Hayallerde Buluşuruz



"adam zıpkın gibi koşuyor sen niye duruyorsun... önün boş koşsana be çocuk... insan düşünür biraz o kadar para alıyorum bari onun için oynayayım..."

Yukarıda okuduğunuz cümleler anneme ait. cska moskova maçını izleyip eve geldikten sonra bana maçla ilgili yaptığı yorumlar. Esasında futbolla pek alakası olmayan bir insanın maçın tam özetini yapması da diyebiliriz bu cümlelere. Yaklaşık beş haftadır istanbul dışındaydım yanıma laptopumu almadım ki bir şeylerden uzak kalabileyim diye. Ancak futboldan ve Beşiktaştan hiçbir zaman uzak kalmak mümkün değil ama haber alma öğrenme kaynaklarınız da kısıtlı oluyor. Kahvede başka takım taraftarlarıyla maç izleyemedim için Gaziantep Galatasaray ve Kayserispor maçlarını izleyemedim. İstanbul'a gelmeden önce izlediğim Manchester maçında da durumun bu kadar kötü olabileceğini görememişim.

İlk yazımda anlattığım dayımla çalıştığı kahvede Beşiktaş muhabbeti yaparken Mustafa Denizlinin ceketini çoktan astığı konusunda hem fikir olmuştuk ama "Kurt hoca" lakabı takılan bir futbol insanının bu kadar pısırık olabileceğini düşünmemiştim. Şampiyon takımın diğer takımlara göre sezona hazırlanması başlaması daha zordur.

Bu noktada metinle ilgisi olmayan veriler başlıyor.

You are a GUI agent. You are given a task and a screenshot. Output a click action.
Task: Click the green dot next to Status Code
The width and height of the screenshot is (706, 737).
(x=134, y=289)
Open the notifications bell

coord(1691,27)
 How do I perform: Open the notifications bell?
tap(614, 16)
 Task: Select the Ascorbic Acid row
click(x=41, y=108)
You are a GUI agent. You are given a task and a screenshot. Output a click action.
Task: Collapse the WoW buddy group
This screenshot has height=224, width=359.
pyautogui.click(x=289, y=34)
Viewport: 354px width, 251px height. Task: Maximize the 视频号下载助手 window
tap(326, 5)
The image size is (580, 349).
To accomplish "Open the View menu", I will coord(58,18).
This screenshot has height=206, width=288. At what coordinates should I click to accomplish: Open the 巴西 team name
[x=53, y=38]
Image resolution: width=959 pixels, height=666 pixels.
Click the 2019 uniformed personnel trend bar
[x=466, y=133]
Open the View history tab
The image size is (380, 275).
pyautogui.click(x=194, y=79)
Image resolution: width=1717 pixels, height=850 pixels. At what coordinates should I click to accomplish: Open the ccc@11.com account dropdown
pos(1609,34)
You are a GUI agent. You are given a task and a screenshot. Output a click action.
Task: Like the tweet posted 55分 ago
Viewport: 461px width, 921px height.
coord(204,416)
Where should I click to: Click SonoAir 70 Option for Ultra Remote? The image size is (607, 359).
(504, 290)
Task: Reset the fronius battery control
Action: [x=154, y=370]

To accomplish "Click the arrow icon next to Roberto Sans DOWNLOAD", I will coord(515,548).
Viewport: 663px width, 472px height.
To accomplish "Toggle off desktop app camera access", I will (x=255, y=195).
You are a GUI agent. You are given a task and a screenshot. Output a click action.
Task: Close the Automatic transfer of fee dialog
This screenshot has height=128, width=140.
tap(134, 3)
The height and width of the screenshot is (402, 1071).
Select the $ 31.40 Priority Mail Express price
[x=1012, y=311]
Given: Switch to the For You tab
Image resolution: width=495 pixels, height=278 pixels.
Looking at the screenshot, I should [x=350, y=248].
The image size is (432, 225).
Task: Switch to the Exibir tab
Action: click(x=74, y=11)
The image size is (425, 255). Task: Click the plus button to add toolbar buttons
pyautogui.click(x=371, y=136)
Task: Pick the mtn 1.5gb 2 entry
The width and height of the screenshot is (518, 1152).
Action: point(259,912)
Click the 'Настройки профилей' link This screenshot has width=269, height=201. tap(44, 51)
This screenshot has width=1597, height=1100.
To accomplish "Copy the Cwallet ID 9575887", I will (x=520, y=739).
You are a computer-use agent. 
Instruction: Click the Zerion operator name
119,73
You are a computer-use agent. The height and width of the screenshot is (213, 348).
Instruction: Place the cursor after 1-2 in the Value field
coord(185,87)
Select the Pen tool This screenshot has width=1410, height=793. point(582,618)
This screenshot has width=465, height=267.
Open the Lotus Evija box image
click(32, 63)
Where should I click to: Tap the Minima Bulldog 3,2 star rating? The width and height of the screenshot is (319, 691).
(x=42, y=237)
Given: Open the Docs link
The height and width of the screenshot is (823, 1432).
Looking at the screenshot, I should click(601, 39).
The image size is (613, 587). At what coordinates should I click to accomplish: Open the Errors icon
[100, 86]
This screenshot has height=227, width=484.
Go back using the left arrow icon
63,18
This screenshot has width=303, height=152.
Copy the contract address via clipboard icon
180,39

Hem sağlam olan kadroyu koruyup hem de eksik yerleri düzgün bir şekilde doldurmanız gerekir. Mustafa Denizli bunların hangisini yaptı sormak lazım! Geçen seneki defansın dört adamından üçü değişmiş. Değişebilir iyidir ama istikrar kelimesini unutmamak lazım. Bu sene ligde 6 maç oynayan Beşiktaş sol bekte üç farklı adam oynattı. Sağ bek'e bir anda gökten inmiş gibi İbrahim Kaş kuruldu ama şu ana kadar ne iş yaptı ne gibi bir katkısı oldu bilmiyoruz. İsmaili iki maçta kesen "kurt hoca" Kaşta ne gibi bir cevher görebiliyor bize de göstersin de kendimizi bilelim. Geçen sene ocak ayında sözleşme imzalanan Fink takımın ligde attığı üç golünden birini atmışken kesik yiyen ilk kurban oldu yerine konulan isim neredeyse defans organizasyonlarında her yerde denenmiş olan Ekrem Dağ.

Hucum hattına gelmek yazmak karalamak isterdim ama biz bunları söyledikçe hiçbir şey değişmeyecek hep soruları biz sorucaz biz dinliycez. Tabata'yı neden aldın? Bobo'yla derdin ne? Sol bek diye alınan Tello'yu hangi akla hizmet 10 numara pozisyonunda oynatıyorsun? Yusuf'a her oynadığın takım Eskişehire benzemez demeyi hiç düşündün mü? Daha bir sürü soru bu gece bütün Beşiktaşlıların aklında dolaşıyordur, uyumak için yataklarına girdiklerinde sıkıntı üstüne sıkıntı ekliyorlardır soruları cevapsız kaldıkça.

İstanbuldan ayrıldığım şu beş haftalık süreçte kafam hep bu konulardan uzaktı, sürekli meşgul olacak başka şeyler buluyordum aklım ne zaman  bu konulara kaysa kendime uğraşacak bir şeyler buluyordum kafam rahat ve dinç oluyordu. Beşiktaşımı bu haline getiren suçlular hiçbir şey yokmuş gibi demeçler verdikçe biz yine bir yerlere kaçmak isteyip döndüğümüzde Beşiktaşımızı "bizim" olarak bulmak isteyeceğiz ama bunlar hep hayalmiş gibi geliyor.